## How to complete this task:
Repeat the entries below exactly. Begin with the first line and end with the line that contains "名片 (45, 277)".

## Available data:
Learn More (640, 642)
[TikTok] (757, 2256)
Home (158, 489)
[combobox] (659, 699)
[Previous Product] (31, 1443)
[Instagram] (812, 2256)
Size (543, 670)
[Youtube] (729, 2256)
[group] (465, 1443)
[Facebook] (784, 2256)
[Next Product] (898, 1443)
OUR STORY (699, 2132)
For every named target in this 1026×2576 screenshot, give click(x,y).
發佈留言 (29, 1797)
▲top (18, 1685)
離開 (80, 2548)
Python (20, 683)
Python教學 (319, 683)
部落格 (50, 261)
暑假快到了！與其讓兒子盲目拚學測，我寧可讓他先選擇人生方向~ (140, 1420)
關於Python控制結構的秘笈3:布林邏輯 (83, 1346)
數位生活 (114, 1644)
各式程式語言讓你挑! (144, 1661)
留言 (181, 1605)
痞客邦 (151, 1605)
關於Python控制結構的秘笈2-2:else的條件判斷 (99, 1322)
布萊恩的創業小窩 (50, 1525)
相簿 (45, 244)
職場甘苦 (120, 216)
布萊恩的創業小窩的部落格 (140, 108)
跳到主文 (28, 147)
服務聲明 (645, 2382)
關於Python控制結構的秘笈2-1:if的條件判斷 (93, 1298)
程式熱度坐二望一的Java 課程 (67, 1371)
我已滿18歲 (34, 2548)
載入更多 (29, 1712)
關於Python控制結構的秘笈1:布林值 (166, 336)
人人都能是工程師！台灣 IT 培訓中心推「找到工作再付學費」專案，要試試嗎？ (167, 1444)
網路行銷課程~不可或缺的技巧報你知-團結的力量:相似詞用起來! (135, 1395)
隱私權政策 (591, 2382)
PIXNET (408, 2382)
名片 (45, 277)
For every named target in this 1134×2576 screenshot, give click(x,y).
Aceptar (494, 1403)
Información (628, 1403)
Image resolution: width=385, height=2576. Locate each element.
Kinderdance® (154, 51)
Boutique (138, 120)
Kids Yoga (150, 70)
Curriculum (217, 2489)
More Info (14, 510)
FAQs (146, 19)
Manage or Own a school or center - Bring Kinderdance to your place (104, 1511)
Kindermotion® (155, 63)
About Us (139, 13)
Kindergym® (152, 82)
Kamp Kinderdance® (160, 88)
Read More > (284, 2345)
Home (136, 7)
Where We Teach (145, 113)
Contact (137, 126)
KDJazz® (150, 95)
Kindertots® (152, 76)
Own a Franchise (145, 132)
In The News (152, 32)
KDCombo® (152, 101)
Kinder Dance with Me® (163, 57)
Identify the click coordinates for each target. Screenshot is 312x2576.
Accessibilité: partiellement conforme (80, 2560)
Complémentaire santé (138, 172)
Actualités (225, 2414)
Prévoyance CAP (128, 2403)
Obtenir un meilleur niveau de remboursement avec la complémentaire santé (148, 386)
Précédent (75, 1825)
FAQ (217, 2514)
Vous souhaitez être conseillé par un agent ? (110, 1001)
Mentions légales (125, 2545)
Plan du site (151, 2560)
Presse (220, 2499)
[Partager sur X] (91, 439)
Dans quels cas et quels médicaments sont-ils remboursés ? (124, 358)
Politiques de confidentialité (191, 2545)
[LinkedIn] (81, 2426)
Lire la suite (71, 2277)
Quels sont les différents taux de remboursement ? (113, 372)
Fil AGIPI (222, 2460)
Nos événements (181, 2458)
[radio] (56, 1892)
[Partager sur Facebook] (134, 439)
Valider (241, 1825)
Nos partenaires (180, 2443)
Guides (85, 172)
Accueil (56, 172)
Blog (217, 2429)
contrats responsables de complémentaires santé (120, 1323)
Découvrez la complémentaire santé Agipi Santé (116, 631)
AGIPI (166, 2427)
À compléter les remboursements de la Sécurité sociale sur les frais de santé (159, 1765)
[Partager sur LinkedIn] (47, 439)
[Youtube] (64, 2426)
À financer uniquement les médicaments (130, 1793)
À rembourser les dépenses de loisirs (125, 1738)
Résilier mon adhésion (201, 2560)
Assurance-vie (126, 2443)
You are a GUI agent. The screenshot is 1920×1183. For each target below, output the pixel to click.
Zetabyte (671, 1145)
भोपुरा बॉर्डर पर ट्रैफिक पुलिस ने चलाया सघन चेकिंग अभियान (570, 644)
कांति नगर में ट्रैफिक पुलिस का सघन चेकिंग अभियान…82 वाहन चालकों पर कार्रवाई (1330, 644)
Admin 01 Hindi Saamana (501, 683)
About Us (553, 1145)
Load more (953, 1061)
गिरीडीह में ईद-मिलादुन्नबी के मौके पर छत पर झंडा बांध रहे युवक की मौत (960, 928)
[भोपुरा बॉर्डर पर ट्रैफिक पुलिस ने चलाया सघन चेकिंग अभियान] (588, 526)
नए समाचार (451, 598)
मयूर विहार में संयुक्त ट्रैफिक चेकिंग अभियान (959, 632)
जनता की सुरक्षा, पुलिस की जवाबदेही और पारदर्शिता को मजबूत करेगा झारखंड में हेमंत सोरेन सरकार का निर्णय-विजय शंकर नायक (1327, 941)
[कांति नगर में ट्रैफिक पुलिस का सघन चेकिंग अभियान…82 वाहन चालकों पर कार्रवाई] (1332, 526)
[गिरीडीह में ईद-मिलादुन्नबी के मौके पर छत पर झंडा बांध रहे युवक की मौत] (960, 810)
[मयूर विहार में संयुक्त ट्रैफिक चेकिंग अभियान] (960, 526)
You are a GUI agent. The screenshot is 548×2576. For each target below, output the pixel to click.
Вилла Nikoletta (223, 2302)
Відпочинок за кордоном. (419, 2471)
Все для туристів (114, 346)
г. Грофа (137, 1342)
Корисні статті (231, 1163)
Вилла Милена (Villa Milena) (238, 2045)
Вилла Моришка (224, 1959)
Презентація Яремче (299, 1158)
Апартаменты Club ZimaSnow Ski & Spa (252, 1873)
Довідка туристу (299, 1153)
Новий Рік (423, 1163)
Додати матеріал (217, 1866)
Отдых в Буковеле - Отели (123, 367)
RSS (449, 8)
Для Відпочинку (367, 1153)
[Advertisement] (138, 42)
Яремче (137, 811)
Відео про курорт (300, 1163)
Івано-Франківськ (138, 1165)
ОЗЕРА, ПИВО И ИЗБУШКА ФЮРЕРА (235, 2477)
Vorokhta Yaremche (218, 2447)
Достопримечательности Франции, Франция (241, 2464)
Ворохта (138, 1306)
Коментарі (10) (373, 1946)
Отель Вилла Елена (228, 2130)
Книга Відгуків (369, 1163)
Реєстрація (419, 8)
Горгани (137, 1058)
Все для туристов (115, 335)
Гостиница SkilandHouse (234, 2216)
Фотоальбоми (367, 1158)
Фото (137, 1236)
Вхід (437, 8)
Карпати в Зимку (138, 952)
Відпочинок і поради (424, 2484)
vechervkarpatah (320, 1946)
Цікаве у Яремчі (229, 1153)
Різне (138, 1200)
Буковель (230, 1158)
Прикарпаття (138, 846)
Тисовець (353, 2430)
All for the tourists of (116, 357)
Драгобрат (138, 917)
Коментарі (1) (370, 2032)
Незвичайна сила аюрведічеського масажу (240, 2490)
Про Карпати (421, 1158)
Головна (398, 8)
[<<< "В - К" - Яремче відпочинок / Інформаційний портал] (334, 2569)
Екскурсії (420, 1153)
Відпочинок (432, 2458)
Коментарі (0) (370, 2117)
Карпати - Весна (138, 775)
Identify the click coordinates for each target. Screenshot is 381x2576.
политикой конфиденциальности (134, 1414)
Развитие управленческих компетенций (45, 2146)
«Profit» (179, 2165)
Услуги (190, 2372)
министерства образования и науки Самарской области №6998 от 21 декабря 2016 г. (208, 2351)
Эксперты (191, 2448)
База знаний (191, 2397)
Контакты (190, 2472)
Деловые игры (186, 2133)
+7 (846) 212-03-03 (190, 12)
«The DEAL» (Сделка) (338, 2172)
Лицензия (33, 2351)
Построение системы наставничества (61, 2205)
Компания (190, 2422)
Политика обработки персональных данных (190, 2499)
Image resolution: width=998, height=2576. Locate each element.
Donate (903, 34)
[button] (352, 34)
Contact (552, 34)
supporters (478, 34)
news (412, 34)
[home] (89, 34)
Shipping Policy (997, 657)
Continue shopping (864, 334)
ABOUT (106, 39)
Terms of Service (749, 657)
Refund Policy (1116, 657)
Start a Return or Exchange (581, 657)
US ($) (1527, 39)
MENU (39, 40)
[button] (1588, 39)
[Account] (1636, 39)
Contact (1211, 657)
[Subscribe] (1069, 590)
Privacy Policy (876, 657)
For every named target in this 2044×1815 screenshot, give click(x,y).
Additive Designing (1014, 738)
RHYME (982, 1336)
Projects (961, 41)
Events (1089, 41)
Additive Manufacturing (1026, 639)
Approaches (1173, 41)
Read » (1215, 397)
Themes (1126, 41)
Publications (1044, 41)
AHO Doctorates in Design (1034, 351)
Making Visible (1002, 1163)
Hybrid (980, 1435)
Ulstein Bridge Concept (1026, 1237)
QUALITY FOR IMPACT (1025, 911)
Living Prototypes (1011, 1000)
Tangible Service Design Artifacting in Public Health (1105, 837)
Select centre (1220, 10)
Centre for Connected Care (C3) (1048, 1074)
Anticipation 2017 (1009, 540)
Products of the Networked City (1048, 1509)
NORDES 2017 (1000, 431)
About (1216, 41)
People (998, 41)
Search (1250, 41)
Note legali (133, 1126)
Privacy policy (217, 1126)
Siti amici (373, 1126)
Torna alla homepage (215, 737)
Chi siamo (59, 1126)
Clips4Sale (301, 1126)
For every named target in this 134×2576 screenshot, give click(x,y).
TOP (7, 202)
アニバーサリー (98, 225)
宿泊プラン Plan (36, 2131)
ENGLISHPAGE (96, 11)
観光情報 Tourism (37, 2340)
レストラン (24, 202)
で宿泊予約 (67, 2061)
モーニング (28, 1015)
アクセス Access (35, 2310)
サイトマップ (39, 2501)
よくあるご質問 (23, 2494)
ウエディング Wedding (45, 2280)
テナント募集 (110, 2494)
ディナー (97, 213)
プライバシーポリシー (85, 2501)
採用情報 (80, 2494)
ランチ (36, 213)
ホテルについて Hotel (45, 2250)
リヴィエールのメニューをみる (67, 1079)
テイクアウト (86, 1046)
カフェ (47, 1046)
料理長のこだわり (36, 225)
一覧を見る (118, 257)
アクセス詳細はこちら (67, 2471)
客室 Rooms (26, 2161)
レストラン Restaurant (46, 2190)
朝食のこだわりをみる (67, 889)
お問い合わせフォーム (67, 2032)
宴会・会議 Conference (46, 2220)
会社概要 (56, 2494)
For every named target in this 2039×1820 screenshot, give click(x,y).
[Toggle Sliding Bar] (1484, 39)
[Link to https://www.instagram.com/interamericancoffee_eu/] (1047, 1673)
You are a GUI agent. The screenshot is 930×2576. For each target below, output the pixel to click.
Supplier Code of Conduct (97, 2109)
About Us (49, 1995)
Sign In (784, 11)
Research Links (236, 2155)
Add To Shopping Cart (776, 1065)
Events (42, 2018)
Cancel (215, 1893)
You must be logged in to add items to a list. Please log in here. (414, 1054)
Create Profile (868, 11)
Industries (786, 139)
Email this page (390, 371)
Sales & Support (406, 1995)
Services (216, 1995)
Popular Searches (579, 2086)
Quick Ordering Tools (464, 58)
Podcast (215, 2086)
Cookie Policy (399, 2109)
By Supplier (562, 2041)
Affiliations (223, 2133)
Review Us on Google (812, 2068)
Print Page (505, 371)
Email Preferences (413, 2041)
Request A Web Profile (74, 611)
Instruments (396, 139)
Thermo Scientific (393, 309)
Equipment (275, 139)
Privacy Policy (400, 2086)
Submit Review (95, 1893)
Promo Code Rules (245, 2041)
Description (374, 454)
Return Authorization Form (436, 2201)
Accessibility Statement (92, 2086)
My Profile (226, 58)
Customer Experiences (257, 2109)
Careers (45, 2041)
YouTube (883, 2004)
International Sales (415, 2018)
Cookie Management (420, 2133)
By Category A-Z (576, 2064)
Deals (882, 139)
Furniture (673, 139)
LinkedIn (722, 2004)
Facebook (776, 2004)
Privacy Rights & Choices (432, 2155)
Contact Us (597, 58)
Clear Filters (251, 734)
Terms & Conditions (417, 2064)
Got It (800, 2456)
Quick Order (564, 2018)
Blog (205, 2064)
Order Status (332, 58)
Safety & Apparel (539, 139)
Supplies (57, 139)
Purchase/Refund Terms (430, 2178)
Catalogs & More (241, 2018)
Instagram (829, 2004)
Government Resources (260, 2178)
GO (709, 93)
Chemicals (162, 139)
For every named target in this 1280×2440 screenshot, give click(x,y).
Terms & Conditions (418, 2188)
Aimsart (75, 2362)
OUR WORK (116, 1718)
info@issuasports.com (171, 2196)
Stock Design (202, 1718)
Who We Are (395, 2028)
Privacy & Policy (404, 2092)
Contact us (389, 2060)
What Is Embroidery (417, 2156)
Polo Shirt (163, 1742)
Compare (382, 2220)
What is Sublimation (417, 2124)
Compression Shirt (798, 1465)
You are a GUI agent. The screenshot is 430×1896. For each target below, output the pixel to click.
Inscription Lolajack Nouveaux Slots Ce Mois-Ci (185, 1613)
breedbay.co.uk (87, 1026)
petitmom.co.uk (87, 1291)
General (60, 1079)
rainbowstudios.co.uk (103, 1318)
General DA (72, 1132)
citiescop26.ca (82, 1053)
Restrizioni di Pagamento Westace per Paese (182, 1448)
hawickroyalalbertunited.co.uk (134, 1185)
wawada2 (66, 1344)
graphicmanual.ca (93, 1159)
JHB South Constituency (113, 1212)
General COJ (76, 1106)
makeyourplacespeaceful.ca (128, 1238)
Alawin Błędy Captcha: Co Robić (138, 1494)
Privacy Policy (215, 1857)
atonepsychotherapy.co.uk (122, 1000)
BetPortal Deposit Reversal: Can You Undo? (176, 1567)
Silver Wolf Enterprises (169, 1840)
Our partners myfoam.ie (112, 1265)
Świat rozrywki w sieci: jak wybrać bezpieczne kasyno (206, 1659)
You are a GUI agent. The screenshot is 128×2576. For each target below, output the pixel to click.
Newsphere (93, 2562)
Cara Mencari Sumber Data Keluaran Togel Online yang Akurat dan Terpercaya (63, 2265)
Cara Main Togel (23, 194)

## Answer area:
Learn More (640, 642)
[TikTok] (757, 2256)
Home (158, 489)
[combobox] (659, 699)
[Previous Product] (31, 1443)
[Instagram] (812, 2256)
Size (543, 670)
[Youtube] (729, 2256)
[group] (465, 1443)
[Facebook] (784, 2256)
[Next Product] (898, 1443)
OUR STORY (699, 2132)
For every named target in this 1026×2576 screenshot, give click(x,y).
發佈留言 (29, 1797)
▲top (18, 1685)
離開 (80, 2548)
Python (20, 683)
Python教學 (319, 683)
部落格 (50, 261)
暑假快到了！與其讓兒子盲目拚學測，我寧可讓他先選擇人生方向~ (140, 1420)
關於Python控制結構的秘笈3:布林邏輯 (83, 1346)
數位生活 (114, 1644)
各式程式語言讓你挑! (144, 1661)
留言 (181, 1605)
痞客邦 (151, 1605)
關於Python控制結構的秘笈2-2:else的條件判斷 (99, 1322)
布萊恩的創業小窩 (50, 1525)
相簿 (45, 244)
職場甘苦 (120, 216)
布萊恩的創業小窩的部落格 (140, 108)
跳到主文 (28, 147)
服務聲明 (645, 2382)
關於Python控制結構的秘笈2-1:if的條件判斷 (93, 1298)
程式熱度坐二望一的Java 課程 (67, 1371)
我已滿18歲 (34, 2548)
載入更多 (29, 1712)
關於Python控制結構的秘笈1:布林值 (166, 336)
人人都能是工程師！台灣 IT 培訓中心推「找到工作再付學費」專案，要試試嗎？ (167, 1444)
網路行銷課程~不可或缺的技巧報你知-團結的力量:相似詞用起來! (135, 1395)
隱私權政策 (591, 2382)
PIXNET (408, 2382)
名片 (45, 277)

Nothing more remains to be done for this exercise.